I see that amid the Senate housing debate, Online Marketing Specialist Matt Yglesias & some Dems are pretending that oligarchs & billionaires owning lots of housing isnt part of what’s driving the housing crisis.
This is, to put it bluntly, a brazen & provable lie, as shown by Federal Reserve data.
— David Sirota (@davidsirota.com) Mar 12, 2026 at 11:06 AM
Members of the House and Senate are thus left with the prospect of potentially needing a conference committee in order to come to some kind of compromise on the housing legislation that the Senate has now put forward. But it’s unclear if Republicans in particular will even give this conversation the time of day—despite it including Trump’s own desires—because the President is simultaneously ordering them to embrace total gridlock in an attempt to get the Senate to pass his deeply poisonous voter ID SAVE Act, now renamed even more vomit-inducingly as the SAVE America Act. That piece of legislation is primarily intended as voter suppression in advance of the very blue-looking incoming midterms, and would require voters to provide documents proving their citizenship when registering to vote. It would also, however, present cascading problems for many other people such as married women who have changed their legal names since registering, potentially requiring millions of people to register to vote all over again. That legislation passed the House of Representatives but has looked dead in the Senate … and that was before Trump began demanding more random provisions be added to it, such as language banning trans women’s participation in sports, because lord knows that’s relevant to a voter ID bill, right?
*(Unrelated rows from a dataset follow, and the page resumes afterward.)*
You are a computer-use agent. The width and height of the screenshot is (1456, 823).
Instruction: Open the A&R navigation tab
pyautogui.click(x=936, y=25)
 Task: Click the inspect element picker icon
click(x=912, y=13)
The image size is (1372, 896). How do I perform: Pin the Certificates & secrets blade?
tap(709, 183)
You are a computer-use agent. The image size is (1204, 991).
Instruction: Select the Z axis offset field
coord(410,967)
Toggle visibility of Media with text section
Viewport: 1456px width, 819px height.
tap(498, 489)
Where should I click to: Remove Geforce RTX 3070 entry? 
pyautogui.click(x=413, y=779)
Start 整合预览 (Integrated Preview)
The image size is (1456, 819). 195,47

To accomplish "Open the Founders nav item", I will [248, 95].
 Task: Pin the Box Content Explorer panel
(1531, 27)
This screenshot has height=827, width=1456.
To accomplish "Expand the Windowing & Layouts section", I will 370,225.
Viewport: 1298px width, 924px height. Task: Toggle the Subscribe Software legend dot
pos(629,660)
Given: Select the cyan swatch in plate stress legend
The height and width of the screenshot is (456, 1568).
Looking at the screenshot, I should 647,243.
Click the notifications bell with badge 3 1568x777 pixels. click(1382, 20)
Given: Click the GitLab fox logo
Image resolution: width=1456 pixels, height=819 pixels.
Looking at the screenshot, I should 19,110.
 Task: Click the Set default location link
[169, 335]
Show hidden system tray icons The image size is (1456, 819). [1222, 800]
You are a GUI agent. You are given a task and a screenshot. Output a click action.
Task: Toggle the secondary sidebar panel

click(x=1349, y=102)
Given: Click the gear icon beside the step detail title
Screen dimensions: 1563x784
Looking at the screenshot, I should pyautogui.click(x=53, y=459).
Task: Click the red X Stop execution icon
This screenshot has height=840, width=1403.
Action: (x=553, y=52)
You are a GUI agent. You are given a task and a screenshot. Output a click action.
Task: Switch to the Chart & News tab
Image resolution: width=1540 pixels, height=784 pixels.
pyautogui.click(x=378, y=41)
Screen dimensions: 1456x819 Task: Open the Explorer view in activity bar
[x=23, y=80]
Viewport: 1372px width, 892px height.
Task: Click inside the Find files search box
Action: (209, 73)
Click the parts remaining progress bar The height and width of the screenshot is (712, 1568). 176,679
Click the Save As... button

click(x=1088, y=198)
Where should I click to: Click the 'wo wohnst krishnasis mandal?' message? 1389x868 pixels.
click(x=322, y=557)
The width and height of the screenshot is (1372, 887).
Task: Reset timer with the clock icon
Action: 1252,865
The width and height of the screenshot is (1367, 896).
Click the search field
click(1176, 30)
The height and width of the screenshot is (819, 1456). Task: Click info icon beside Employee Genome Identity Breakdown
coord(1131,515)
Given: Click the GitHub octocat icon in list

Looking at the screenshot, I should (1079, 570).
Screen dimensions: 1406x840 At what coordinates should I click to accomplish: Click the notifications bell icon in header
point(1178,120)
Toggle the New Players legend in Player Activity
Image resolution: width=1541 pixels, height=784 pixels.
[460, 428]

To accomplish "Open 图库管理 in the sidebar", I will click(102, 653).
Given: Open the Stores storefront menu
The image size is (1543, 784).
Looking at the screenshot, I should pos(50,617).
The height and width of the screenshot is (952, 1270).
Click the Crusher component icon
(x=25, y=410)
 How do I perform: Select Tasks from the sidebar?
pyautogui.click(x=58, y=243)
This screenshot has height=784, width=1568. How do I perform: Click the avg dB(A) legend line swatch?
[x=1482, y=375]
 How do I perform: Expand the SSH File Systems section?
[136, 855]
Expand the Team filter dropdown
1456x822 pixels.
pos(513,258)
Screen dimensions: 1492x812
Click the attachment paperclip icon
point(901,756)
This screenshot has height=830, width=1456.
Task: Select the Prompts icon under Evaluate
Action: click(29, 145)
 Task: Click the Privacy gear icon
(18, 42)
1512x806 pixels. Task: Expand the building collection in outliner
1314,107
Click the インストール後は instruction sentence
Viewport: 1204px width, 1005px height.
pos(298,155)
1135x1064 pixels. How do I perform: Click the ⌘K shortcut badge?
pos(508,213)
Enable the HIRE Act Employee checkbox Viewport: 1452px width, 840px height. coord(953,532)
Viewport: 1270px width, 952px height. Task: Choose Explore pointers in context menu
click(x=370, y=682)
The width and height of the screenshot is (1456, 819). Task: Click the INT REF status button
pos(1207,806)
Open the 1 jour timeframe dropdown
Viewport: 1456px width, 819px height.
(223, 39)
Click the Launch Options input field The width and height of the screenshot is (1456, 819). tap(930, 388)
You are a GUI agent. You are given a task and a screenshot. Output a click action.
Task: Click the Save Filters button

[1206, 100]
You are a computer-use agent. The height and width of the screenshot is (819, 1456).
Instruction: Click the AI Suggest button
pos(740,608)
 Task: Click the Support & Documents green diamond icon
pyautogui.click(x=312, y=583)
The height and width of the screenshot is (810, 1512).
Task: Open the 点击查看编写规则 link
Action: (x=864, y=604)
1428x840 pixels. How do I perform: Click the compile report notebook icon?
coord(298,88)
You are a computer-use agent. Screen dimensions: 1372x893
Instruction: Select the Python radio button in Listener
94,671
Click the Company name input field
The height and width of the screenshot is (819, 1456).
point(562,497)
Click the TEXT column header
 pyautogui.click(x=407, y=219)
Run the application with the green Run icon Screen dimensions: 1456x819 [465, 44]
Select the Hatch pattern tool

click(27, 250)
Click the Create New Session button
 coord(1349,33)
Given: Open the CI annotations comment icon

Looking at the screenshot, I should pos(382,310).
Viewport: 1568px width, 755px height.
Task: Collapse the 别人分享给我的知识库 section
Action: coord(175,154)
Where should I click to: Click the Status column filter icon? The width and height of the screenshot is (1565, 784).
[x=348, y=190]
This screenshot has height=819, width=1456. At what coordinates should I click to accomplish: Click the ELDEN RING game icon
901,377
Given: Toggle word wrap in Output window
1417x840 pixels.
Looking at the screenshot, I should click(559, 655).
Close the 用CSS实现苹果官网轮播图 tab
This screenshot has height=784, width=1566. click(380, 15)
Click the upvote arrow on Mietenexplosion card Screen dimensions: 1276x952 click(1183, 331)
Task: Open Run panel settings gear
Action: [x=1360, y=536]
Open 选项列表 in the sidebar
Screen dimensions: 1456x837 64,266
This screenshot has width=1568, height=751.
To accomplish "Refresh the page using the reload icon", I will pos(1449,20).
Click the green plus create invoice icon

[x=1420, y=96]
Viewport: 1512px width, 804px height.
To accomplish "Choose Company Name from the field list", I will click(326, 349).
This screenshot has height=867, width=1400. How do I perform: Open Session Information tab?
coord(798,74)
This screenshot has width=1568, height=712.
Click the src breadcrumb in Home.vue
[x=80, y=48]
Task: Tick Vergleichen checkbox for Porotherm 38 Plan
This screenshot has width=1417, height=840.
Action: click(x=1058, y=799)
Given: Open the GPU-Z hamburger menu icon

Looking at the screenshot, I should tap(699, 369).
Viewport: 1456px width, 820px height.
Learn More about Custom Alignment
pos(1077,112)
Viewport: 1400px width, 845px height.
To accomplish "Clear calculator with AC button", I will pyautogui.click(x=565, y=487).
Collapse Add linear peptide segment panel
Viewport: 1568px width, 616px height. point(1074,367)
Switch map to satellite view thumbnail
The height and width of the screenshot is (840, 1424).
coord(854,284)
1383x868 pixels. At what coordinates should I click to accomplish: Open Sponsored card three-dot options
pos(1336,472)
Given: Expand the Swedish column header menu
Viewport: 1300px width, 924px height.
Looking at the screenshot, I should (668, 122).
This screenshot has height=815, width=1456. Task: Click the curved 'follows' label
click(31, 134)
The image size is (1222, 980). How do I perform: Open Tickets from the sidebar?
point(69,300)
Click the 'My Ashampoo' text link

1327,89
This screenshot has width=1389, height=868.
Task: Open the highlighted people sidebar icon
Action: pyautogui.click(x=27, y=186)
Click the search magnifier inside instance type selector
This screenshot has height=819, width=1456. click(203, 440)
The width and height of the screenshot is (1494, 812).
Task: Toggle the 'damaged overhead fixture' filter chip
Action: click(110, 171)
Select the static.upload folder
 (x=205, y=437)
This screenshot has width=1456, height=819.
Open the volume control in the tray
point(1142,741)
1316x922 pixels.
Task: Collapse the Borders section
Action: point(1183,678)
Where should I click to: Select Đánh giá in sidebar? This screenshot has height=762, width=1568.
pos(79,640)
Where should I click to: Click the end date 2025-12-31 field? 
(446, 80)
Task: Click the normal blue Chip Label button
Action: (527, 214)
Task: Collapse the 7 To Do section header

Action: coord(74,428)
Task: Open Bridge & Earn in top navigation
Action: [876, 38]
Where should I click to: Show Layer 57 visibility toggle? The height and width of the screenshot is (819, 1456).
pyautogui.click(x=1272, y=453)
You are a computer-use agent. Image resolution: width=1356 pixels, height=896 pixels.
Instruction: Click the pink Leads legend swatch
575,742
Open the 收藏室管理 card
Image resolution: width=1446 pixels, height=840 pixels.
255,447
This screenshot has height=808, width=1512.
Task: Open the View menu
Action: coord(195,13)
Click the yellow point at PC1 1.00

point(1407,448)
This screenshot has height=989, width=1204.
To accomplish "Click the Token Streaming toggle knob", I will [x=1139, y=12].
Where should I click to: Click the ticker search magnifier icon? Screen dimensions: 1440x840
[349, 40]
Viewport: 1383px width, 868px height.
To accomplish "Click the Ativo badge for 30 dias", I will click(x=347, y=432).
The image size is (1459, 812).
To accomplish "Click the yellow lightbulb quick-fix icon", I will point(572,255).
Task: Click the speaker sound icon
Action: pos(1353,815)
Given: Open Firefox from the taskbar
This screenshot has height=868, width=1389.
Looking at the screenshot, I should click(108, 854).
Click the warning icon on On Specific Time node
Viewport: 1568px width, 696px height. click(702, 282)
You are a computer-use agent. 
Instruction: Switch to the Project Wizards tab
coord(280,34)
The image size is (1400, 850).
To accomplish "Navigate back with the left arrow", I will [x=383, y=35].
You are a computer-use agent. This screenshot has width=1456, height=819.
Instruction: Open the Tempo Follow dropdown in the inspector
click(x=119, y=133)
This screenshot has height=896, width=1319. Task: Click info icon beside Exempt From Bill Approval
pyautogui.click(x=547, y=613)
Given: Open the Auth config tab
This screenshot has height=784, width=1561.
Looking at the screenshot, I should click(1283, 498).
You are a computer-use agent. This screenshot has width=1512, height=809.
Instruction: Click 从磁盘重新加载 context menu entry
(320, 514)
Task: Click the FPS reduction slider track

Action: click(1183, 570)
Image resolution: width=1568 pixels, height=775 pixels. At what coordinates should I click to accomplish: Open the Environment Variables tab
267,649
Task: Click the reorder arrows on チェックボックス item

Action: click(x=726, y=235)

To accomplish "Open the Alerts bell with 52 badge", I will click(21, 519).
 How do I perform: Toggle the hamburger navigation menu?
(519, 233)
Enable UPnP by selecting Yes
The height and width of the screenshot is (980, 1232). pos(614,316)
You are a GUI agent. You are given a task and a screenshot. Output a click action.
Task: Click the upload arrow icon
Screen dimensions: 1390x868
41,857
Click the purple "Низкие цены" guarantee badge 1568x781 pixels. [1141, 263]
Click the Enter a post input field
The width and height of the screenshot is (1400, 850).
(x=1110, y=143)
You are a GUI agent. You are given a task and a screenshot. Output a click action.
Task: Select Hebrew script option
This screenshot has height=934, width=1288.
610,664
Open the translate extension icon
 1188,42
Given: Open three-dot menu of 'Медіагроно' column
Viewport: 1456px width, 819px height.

Trump claimed online over the weekend that he “would not sign other bills until this is passed, and not the watered down version.”
That Trump doesn’t actually give a shit in reality about building more housing is the least surprising thing you’ll hear all day, and yet it does bear repeating—he’s only genuinely interested in doing things he can either put his name on for prestige, or things he think will lend him a little bit more power in some way. His lack of genuine interest in helping Americans recently manifested in a rather wonderful quote from an unnamed member of Congress, who while attending the GOP’s annual congressional retreat said that House Speaker Mike Johnson told Republicans that it was their sole duty to get the SAVE Act passed, because Trump says “no one gives a fuck about housing.” A White House spokesman has since disavowed that quote, saying it’s “not accurate whatsoever” while promising that Trump would be signing “bold new executive orders on housing in the coming days.” Because naturally, why wouldn’t Trump simply keep taking on the job of writing his own fake bills in the form of executive orders, when the Congressional GOP are always tripping over themselves to give away their own constitutionally vested powers as quickly as they can? As long as they can continue trading stocks and covering up for pedophiles, all is well, right? They’re not in need of housing, after all.
There’s something deeply wrong in a country, fundamentally broken in its backward legislative process, when a potentially landmark piece of legislation overwhelmingly passes the U.S. Senate by a 9 to 1 margin, but is still considered improbable to become law, thanks to a toxic combination of pride, politics and the desire to undermine democracy even more than it’s already been weakened. Are there enough people in the House of Representatives who “give a fuck about housing” to pass this thing and send it to Trump’s desk? I hope so. Make the man veto his own housing priorities, months before the midterm elections. Make him strip Americans of the American dream of home ownership, yet again. Make him put up, or shut up. It’s the least Congress could do, for a change.